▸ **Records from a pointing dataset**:
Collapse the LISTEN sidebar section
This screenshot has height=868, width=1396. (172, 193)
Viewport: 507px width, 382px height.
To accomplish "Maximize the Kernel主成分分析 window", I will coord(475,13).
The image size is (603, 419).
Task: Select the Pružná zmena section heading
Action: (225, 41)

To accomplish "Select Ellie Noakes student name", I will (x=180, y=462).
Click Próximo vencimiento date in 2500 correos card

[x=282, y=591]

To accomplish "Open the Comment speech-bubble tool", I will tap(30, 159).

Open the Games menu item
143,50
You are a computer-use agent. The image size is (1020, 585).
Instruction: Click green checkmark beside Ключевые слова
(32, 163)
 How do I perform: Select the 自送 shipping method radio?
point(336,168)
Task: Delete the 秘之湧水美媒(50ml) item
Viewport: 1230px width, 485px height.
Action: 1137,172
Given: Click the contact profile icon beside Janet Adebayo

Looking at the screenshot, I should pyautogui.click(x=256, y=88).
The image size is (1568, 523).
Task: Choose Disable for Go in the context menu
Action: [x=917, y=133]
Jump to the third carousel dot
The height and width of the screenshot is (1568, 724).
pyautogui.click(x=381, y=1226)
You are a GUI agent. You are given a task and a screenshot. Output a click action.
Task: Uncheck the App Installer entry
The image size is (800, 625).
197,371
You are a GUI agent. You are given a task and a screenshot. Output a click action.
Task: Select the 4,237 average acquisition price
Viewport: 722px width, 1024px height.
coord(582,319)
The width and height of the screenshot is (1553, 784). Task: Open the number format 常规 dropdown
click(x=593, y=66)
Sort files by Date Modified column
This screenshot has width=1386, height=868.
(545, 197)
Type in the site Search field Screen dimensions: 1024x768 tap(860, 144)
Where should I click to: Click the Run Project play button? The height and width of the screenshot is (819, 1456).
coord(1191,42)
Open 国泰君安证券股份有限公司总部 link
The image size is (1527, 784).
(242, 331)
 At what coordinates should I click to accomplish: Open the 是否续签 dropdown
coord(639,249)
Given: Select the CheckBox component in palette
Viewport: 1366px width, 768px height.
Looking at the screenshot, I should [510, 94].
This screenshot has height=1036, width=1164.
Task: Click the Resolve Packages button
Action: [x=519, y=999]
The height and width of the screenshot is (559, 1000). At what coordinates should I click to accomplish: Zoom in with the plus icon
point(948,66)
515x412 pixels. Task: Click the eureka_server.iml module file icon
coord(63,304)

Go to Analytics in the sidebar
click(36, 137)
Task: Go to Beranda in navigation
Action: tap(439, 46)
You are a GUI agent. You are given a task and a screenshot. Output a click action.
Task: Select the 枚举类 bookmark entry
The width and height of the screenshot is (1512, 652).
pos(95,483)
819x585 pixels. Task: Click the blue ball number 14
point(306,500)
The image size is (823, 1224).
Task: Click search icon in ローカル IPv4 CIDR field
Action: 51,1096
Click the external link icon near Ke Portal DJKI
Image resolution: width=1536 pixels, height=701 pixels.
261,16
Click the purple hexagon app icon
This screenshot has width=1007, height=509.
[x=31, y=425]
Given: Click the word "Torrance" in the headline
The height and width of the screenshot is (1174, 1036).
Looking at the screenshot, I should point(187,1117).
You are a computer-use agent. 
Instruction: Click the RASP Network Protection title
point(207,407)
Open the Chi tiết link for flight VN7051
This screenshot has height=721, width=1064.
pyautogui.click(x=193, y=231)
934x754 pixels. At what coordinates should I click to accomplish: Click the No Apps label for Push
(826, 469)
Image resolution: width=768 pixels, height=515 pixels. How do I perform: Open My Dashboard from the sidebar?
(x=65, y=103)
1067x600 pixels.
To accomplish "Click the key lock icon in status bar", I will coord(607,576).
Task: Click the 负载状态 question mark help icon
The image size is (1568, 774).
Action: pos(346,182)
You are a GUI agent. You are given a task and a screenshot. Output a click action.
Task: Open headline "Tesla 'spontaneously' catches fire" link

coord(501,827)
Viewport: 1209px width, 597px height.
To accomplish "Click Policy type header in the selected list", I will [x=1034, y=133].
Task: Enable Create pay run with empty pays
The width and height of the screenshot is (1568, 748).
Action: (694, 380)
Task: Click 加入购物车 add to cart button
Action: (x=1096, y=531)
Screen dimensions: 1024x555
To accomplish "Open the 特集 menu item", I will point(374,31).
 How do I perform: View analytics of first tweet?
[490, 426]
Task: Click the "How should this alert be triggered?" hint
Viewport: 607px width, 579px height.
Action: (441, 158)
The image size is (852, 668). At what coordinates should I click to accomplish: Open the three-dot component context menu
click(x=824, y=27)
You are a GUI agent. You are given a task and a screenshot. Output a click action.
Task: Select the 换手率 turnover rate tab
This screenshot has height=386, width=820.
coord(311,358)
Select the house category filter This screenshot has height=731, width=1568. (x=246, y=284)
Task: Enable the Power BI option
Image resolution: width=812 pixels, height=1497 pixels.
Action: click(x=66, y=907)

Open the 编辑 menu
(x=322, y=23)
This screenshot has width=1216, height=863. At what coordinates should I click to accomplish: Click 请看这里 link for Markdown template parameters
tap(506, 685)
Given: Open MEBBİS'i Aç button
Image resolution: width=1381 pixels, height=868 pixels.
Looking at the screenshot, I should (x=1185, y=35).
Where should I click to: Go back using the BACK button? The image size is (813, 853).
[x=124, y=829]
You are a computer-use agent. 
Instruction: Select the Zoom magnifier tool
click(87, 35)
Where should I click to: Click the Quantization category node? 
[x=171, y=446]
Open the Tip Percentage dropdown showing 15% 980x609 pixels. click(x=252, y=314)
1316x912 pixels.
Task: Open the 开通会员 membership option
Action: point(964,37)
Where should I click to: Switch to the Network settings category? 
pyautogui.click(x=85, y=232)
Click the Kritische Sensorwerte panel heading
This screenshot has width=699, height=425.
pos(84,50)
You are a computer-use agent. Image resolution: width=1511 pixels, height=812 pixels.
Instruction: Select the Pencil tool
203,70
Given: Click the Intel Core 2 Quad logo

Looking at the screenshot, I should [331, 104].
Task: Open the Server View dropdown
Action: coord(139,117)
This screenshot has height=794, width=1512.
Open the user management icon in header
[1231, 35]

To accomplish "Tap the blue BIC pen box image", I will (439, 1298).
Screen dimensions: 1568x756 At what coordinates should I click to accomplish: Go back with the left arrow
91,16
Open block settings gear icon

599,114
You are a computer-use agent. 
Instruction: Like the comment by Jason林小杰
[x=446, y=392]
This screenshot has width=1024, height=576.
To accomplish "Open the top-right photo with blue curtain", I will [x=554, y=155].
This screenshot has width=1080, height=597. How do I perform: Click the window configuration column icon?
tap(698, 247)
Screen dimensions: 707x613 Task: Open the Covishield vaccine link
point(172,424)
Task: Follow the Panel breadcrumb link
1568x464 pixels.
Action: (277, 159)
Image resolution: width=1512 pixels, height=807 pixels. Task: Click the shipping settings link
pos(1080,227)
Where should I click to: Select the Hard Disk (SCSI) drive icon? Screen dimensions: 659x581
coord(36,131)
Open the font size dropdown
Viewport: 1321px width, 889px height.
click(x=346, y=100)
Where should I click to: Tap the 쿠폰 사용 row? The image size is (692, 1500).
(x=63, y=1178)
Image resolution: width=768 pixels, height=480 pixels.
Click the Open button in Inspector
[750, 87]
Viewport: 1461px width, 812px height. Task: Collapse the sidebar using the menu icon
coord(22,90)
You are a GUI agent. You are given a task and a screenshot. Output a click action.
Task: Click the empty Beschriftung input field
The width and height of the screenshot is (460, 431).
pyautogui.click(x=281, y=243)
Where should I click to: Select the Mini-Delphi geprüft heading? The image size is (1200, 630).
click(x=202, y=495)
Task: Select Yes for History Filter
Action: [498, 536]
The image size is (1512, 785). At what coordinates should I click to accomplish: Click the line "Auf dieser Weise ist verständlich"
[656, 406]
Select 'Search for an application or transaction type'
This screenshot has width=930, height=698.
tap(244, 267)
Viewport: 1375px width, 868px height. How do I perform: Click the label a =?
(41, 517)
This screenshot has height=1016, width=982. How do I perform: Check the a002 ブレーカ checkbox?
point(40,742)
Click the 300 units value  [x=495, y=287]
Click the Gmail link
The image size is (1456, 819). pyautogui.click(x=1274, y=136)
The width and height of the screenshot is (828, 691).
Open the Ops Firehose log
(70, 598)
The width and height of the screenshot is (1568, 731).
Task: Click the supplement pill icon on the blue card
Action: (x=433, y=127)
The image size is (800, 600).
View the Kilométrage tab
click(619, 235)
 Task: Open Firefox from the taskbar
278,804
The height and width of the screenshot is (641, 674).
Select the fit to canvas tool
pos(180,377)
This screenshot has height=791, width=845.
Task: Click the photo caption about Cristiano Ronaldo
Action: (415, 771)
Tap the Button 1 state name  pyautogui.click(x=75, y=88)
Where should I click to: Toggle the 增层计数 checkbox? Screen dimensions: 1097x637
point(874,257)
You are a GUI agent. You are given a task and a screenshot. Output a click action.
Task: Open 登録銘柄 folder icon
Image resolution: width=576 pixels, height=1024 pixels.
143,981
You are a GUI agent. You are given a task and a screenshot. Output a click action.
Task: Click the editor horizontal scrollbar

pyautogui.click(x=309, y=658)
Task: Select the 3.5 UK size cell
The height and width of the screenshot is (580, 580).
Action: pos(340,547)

▸ **SET TASK**: Render the lines as a numbered list with blank lines omitted, beginning at the line that contains "Select the house" and stopping after the line that contains "tap(506, 685)".

▸ **WORKED ANSWER**:
1. Select the house category filter This screenshot has height=731, width=1568. (x=246, y=284)
2. Task: Enable the Power BI option
3. Image resolution: width=812 pixels, height=1497 pixels.
4. Action: click(x=66, y=907)
5. Open the 编辑 menu
6. (x=322, y=23)
7. This screenshot has width=1216, height=863. At what coordinates should I click to accomplish: Click 请看这里 link for Markdown template parameters
8. tap(506, 685)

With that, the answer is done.